Microsatellite instability and loss of heterozygosity at chromosomal location 18q: prospective evaluation of biomarkers for stages II and III colon cancer--a study of CALGB 9581 and 89803

Abstract

Purpose: Colorectal cancer (CRC) develops as a result of a series of accumulated genomic changes that produce oncogene activation and tumor suppressor gene loss. These characteristics may classify CRC into subsets of distinct clinical behaviors.

Patients and methods: We studied two of these genomic defects-mismatch repair deficiency (MMR-D) and loss of heterozygosity at chromosomal location 18q (18qLOH)-in patients enrolled onto two phase III cooperative group trials for treatment of potentially curable colon cancer. These trials included prospective secondary analyses to determine the relationship between these markers and treatment outcome. A total of 1,852 patients were tested for MMR status and 955 (excluding patients with MMR-D tumors) for 18qLOH.

Results: Compared with stage III, more stage II tumors were MMR-D (21.3% v 14.4%; P < .001) and were intact at 18q (24.2% v 15.1%; P = .001). For the combined cohort, patients with MMR-D tumors had better 5-year disease-free survival (DFS; 0.76 v 0.67; P < .001) and overall survival (OS; 0.81 v 0.78; P = .029) than those with MMR intact (MMR-I) tumors. Among patients with MMR-I tumors, the status of 18q did not affect outcome, with 5-year values for patients with 18q intact versus 18qLOH tumors of 0.74 versus 0.65 (P = .18) for DFS and 0.81 versus 0.77 (P = .18) for OS.

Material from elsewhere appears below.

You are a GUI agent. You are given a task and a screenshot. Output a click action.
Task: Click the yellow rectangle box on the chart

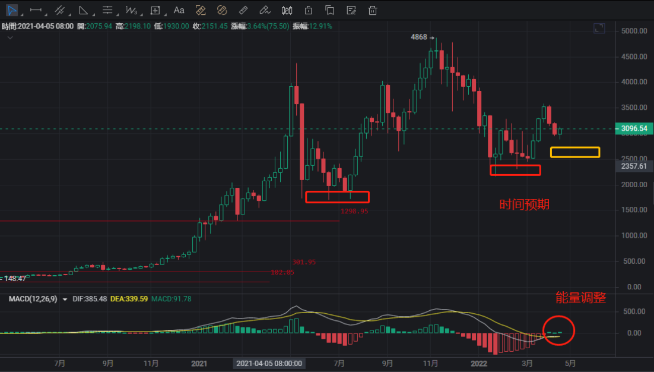(x=574, y=153)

Conclusion: We conclude that MMR-D tumor status, but not the presence of 18qLOH, has prognostic value for stages II and III colon cancer.

Fig 1.

CONSORT diagram, Cancer and Leukemia Group B 9581.

Fig 2.

CONSORT diagram, Cancer and Leukemia Group B 89803. CPT-11, irinotecan; FU, fluorouracil; LV, leucovorin.

Fig 3.

Association between marker status and treatment outcome. Results of analysis examining association between mismatch repair (MMR) and 18q status and protocol treatment outcome (disease-free survival [DFS] and overall survival [OS] denote Kaplan-Meier estimates at 5 years; P values are associated with the log-rank test). Cohorts included (A) stage II patients treated on Cancer and Leukemia Group B (CALGB) 9581, (B) stage III patients treated on CALGB 89803, and (C) stage II and III patients treated on either CALGB 9581 or 89803. 18qLOH, loss of heterozygosity at chromosomal location 18q; MMR-D, mismatch repair deficiency; MMR-I, mismatch repair intact.

Fig 4.

Kaplan-Meier estimates for the combined data set of stage II (Cancer and Leukemia Group B [CALGB] 9581) and stage III (CALGB 89803) patients, representing comparisons between different marker-defined subsets. (A) Overall survival (OS; all-cause death) by mismatch repair (MMR) status (log-rank P = .029); (B) disease-free survival (DFS; documented recurrence of primary colon cancer or death as a result of any cause) by MMR status (log-rank P < .001); (C) OS by 18q status (log-rank P = .32); (D) DFS by 18q status (log-rank P = .39); (E) OS by 18q status with MMR deficiency (MMR-D) included among 18q intact (log-rank P = .021); (F) DFS by 18q status with MMR-D included among 18q intact (log-rank P = .002). 18qLOH, loss of heterozygosity at chromosomal location 18q; MMR-I, mismatch repair intact.